The state-of-the-art classrooms and facilities were really impressive. While the government provides infrastructure, equipment, hostel and conveyance facilities to trainers and trainees, private companies have been roped in to operate on 'plug-and-play' mode and create jobs.
"We’re providing 45-day training to computer-literate candidates, who come from far-flung and remotest areas of Bastar. Besides free training, a stipend of Rs 4,000 is also paid. The hostel facility has helped them to live in the campus and get trained," said Yuva BPO trainer Sai Sushwant.
Fear lurks in the background
Though the small town of Geedam, with enough will on part of the administration, has set itself on the road to education and possibilities of opportunities, fear still continues to lurk in the background.
Even within Geedam, the area in a radius of 5 kilometres from the main road seems peaceful and abuzz due to the BPO and education hub, but the pockets in deep interiors of the village still have Maoist supporters. Development is yet to reach those outlying areas.
On my way back to Jagdalpur from Dantewada at night, my cab driver Umashankar reminded me that everything wasn't as hunky-dory as it seemed when we were crossing the village of Bastanar. Indicating the dark jungle area of Bastanar, he said, "Yahan Naxali aaj bhi raj karte hain (Naxals still rule this region)."
Bastanar, 24 kilometres from Geedam, is a Maoist stronghold and continues to cast its long shadow on the latter that seems to have turned a new leaf.

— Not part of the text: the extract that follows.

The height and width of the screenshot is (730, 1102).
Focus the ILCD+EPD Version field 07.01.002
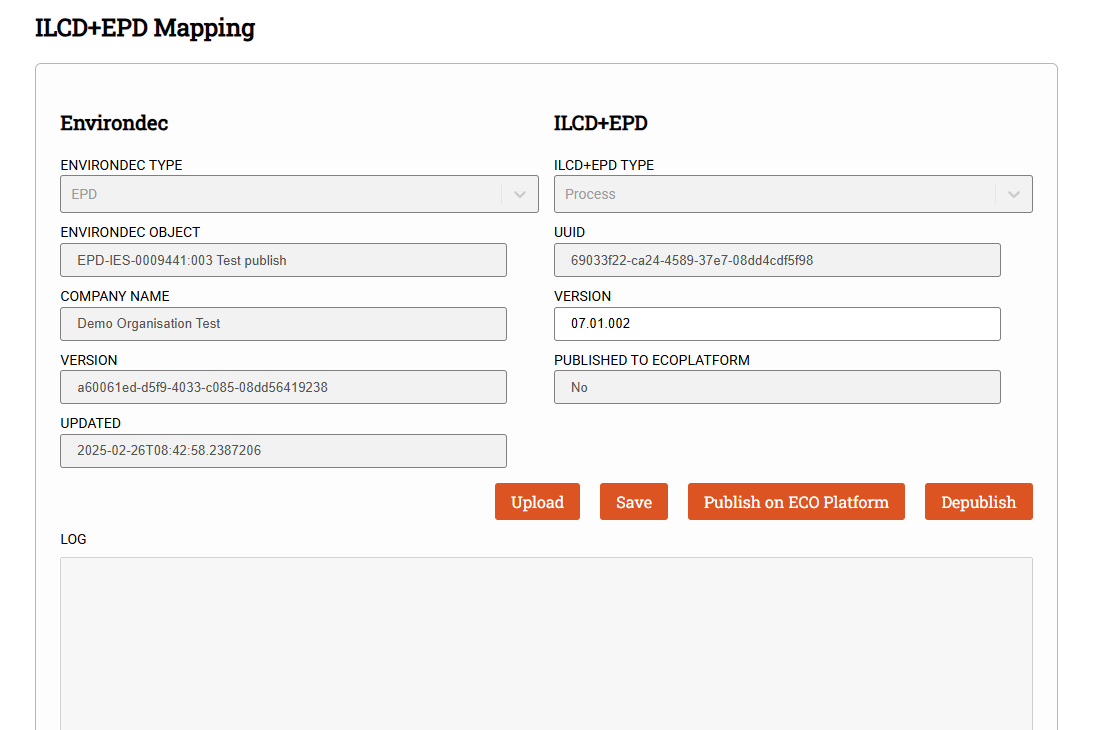point(777,324)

Despite two CRPF camps and jawans patrolling in the dark of the night, Bastanar continues to be an Achilles heel for the government due to the control of Maoists over the village. Outsiders fear to cross this village after sunset. Similar is the case with other villages in Dantewada such as Katekalyan, Kuwakonda and Kasoli.
"A decade ago Geedam was highly Naxal-infested and we’ve heard about Maoist attacks in the marketplace and on roads. In the last five years, there has been a tremendous development. Literacy and education will help in bring change in perception among tribal youth. It will wean them away from the Naxal ideology, as the youths are now getting an opportunity to be a part of mainstream education and career options," said Pankaj Sharma, a lecturer at NDMC-DAV Polytechnic.
When I see life going about normally in Geedam, I’m surprised at the realisation that this is a village in Dantewada district, one of the most volatile in the entire Red Corridor, and that has witnessed some of the most brutal ambushes carried out by the Maoists against the State.
The credit must be given where it rightly belongs – to the zealous young team helming the state administration at Dantewada.
I next head to Dantewada town to meet collector Saurabh Kumar to know more about the kind of development taking place on the ground in this highly volatile district. And as my company, I have Umashankar, his car and of course the blaring Punjabi music.